I don't know that Patrick's actually "learning Japanese" in the usual sense. I've seen him writing out other words on pieces of paper, but his interest seems to be more in the 'artwork' of Japanese language than in speaking Japanese. I do know he knows "konnichiwa" and "sayonara". And "kawaii", which we both have used for years from seeing something on TV to do with Puffy Amiyumi, a trailer for their show I think.

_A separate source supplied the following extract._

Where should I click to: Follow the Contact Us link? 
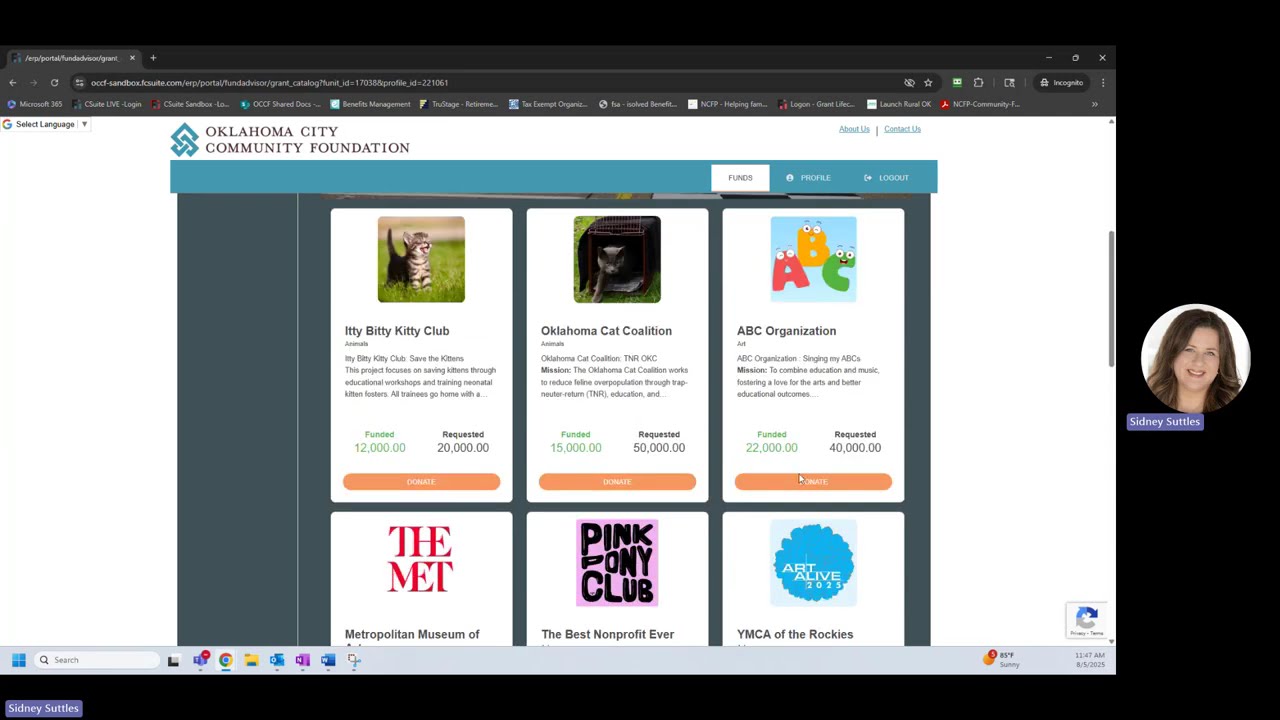tap(902, 129)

Anyway, I'm watching with fascination for the time being.

Bob

[email protected]

When my son was 11 he became fasinated with Japanese.  We picked up an english-Japanese translator book.  The rest of us learned some Japanese phrases just so we could understand what he was saying.  He carried the book in his back pocket for about a year.  He had a lot of fun learning new phrases. 



Tiffani


----- Original Message -----
From: "Bob Collier" <bobcollier@...>
To: [email protected]
Sent: Tuesday, October 13, 2009 5:30:16 PM GMT -08:00 US/Canada Pacific
Subject: [AlwaysLearning] Re: Sesame Street

 






--- In [email protected] , Joyce Fetteroll <jfetteroll@...> wrote:
>
>
>
> Lots of kids are picking up Japanese through manga (comics) and anime
> (cartoons). But the important factor isn't the materials, it's the
> kids. Their desire to learn Japanese is pulling it in and playing
> with it.
>
>

My wife and I and our son were in Sydney about three months ago visiting my daughter and we went to the IKEA store while we were there. My daughter has a kitten. While we were at IKEA, we spotted a little stuffed toy mouse ("mus" actually) and bought it for Bronnie's kitten to play with. There was a label on the toy that had written in a number of different languages something like "Contains polyester" (don't recall exactly). After we came home, the next day I saw Patrick writing a word in some kind of oriental script that I thought might be Chinese over and over onto a sheet of paper. I asked him what it was and he told me it was the Japanese word for 'polyester'. He'd copied the characters from the label on the toy mouse onto a piece of paper while we'd been at his sister's. Did he know what the word sounded like? No. So we looked up some information about the Japanese language on the internet and discovered the word was pronounced 'pory-es-tu-ru'. Then Patrick wondered what was the Japanese word for 'completed'. Why that word? Anyway, we used an online translator to discover that. Don't remember right now the pronunciation of the word, but once Patrick had the characters, he fetched the daily newspaper and meticulously copied out the word under the sudoku puzzle that he'd finished earlier. Now he writes it under or next to every sudoku puzzle he completes.

I don't know that Patrick's actually "learning Japanese" in the usual sense. I've seen him writing out other words on pieces of paper, but his interest seems to be more in the 'artwork' of Japanese language than in speaking Japanese. I do know he knows "konnichiwa" and "sayonara". And "kawaii", which we both have used for years from seeing something on TV to do with Puffy Amiyumi, a trailer for their show I think.

Anyway, I'm watching with fascination for the time being.